On June 30, 1944, a train with 35 cattle cars departed from Budapest. On it were 1,684 Jews, whose places had been booked in return for a large hoard of valuables. The passengers, who included the Satmar Rebbe, Joel Teitelbaum, as well as numerous other Jewish notables, would reach the safety of Switzerland after a tortuous six-month journey, which included a weeks-long detention at the Bergen-Belsen concentration camp in Germany. The “Kasztner Train” became a celebrated rescue mission, earning accolades for its eponymous originator, who described it as a Noah’s Ark for Hungarian Jewry.
The Nazis’ motive for allowing select Jewish passengers to leave Budapest on a special train was to keep them as valuable hostages while scores of other trains continued carrying other Hungarian Jews to their deaths at Auschwitz. “[A]ny obstruction of the final Nazi measures to destroy the Jewish masses could be countered by a threat to liquidate the chosen passengers of the Kasztner Train at a moment’s notice,” Bogdanor writes.
KASZTNER UNDERSTOOD this, but to save a few, he was willing to sacrifice the many. What mattered to him, above all else, Bogdanor posits, was his own safety and reputation. After the war, the author notes, “Kasztner freely admitted that his life had been spared for the sole purpose of establishing postwar alibis for Nazis such as [Kurt] Becher,” an SS lieutenant who extorted money and valuables from Hungarian Jews for his boss, Heinrich Himmler. At the Nuremberg war crimes tribunal Kasztner testified in Becher’s defense, ensuring that he was not prosecuted. Becher went on to become one of West Germany’s wealthiest businessmen, thanks to the riches he had stolen from Hungarian Jews. “[Kasztner’s] modus operandi was to serve the murderers under the cover of saving the victims – a policy that could be called pseudo-rescue,” Bogdanor insists.
That Kasztner might well have been an unscrupulous collaborator isn’t in itself much of a revelation. After the war myriad Holocaust survivors, not least in his hometown of Kolozsvár, accused him of having sold them out to the Nazis. Then in 1954, the Hungarian Jew, who was by then an Israeli government official and an up-andcoming member of Ben-Gurion’s Mapai party, ended up facing similar charges at a Jerusalem court during a libel case that Israel’s government had brought on his behalf against another Hungarian-born Israeli, Malkiel Grünwald, an intemperate pamphleteer who was calling for Kasztner’s head as a Nazi collaborator and Holocaust profiteer. After weighing up the evidence, the presiding judge, Benjamin Halevi, ruled against Kasztner, insisting that he had “sold his soul to the devil” by helping the Nazis and betraying his fellow Jews. The uproar led to the collapse of the Mapai-led government.
The Supreme Court of Israel overturned that verdict in 1958, but it proved to be a posthumous victory for Kasztner.
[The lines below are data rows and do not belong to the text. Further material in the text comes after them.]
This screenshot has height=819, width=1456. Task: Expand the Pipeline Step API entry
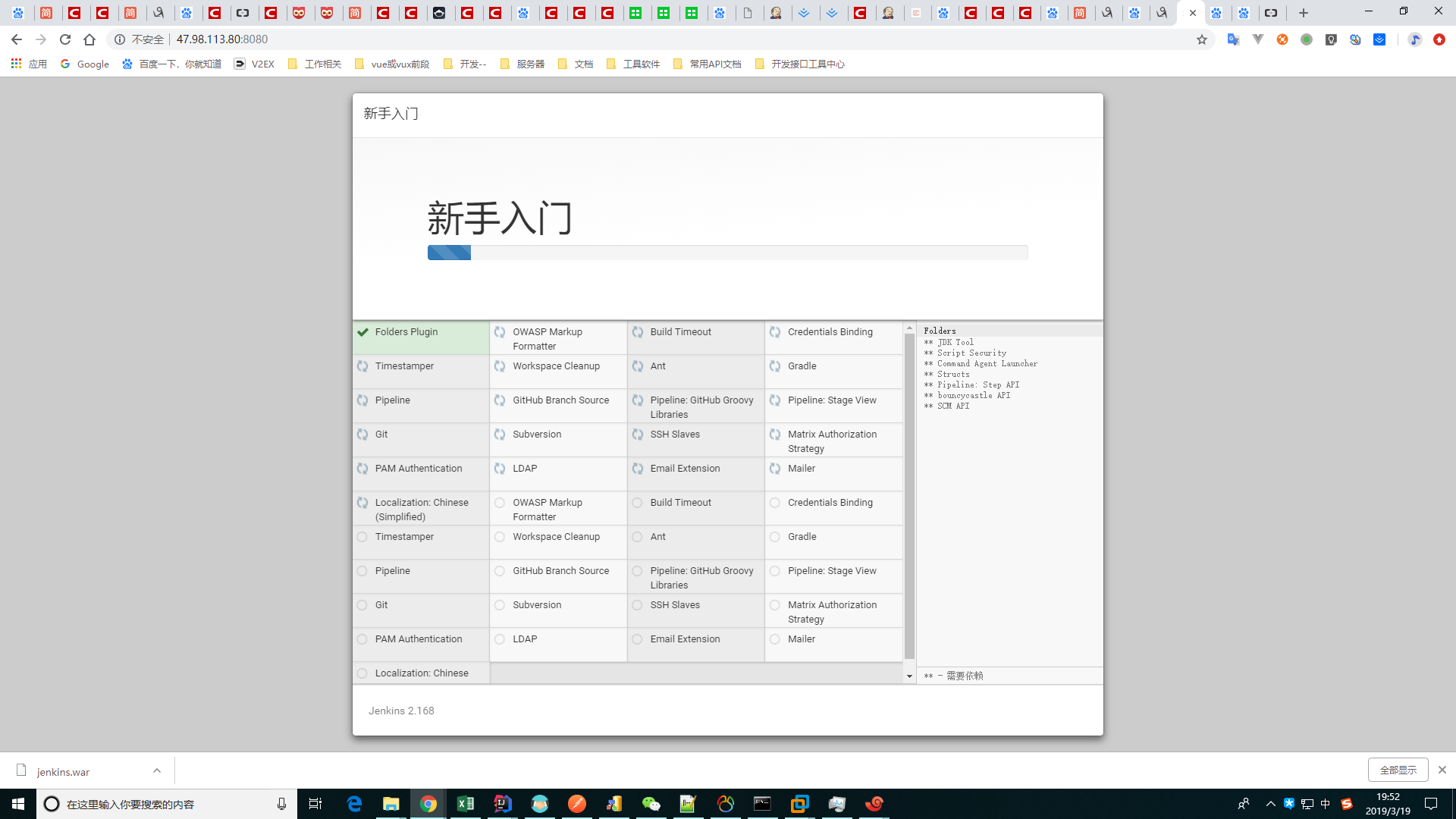970,384
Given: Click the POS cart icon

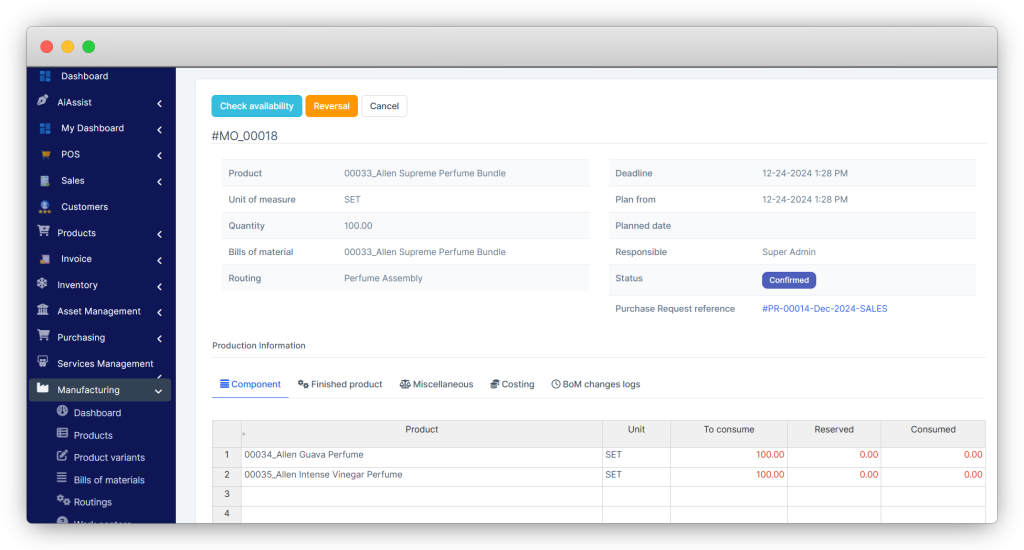Looking at the screenshot, I should pos(45,155).
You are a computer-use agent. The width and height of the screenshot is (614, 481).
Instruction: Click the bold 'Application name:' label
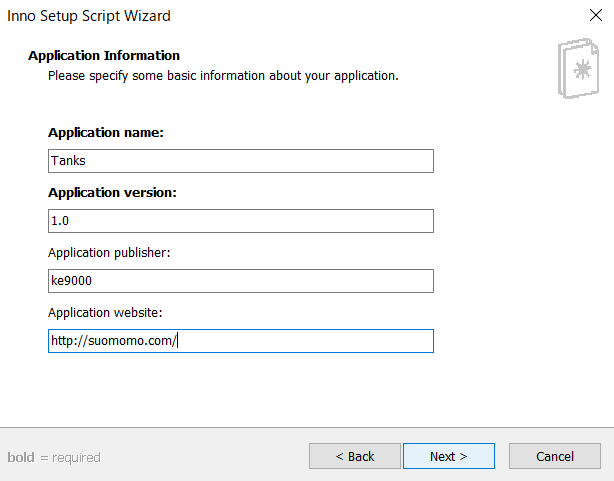(x=106, y=133)
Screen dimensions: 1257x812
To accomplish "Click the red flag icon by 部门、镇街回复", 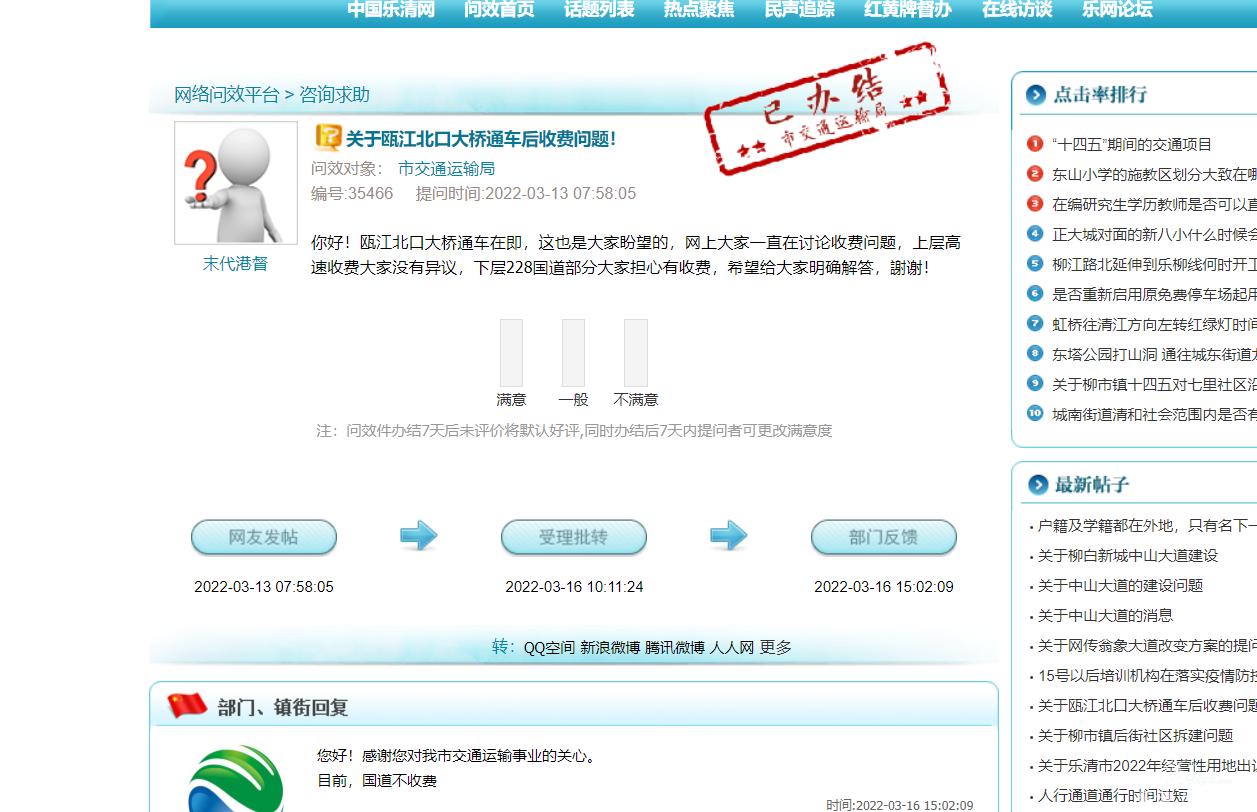I will pyautogui.click(x=187, y=706).
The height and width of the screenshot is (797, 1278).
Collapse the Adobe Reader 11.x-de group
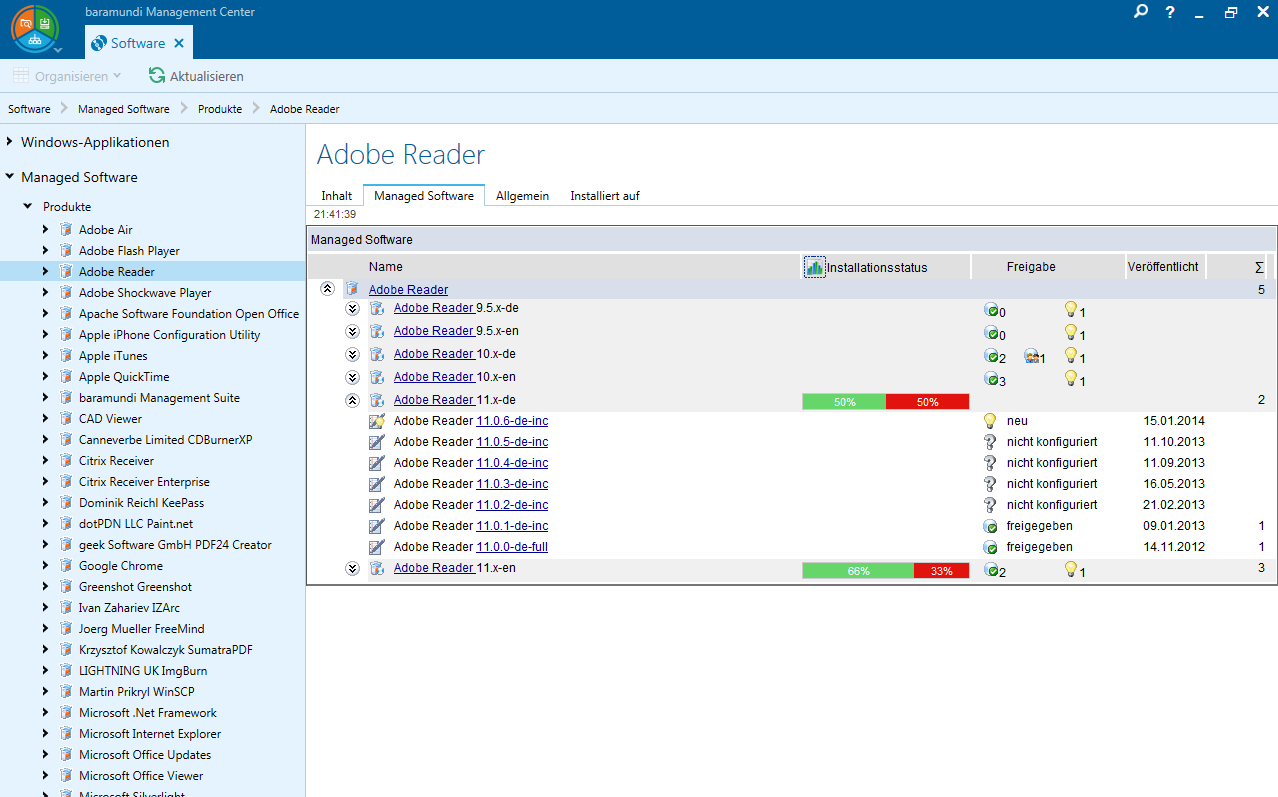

The year before he had been shot and killed, in retaliation for his wartime role, outside his Tel Aviv home by a far-right Jewish nationalist.
His assassination, too, served to turn Kasztner into a hero. He has come to be portrayed as a victim of postwar Israeli gungho machismo that couldn’t abide a Jew who saved his fellows not by fighting the Nazis but by negotiating with them.
So was Kasztner a hero or a villain? He was certainly a man of marked contrasts: intelligent but unscrupulous, intrepid but venal, competent but arrogant. Already in 1942 he had bribed his way out of being sent in a labor battalion to the Soviet front against the Red Army by using funds he had embezzled from a Hungarian-Jewish community. “I considered him a megalomaniac.
He had delusions of grandeur,” recalled Moshe Krausz, who was director of the Jewish Agency’s local Palestine Office during the war and helped save numerous Jews. “[W]hen it came to his own interests, he was without conscience or consideration.”
Kasztner continues to be seen in polarized lights. His champions emphasize his strong points; his detractors highlight his moral failings. But not even his most ardent defenders will now be able to ignore the painstakingly marshalled barrage of damning evidence that Bogdanor has presented. Is the case finally closed on Kasztner? Looks like it.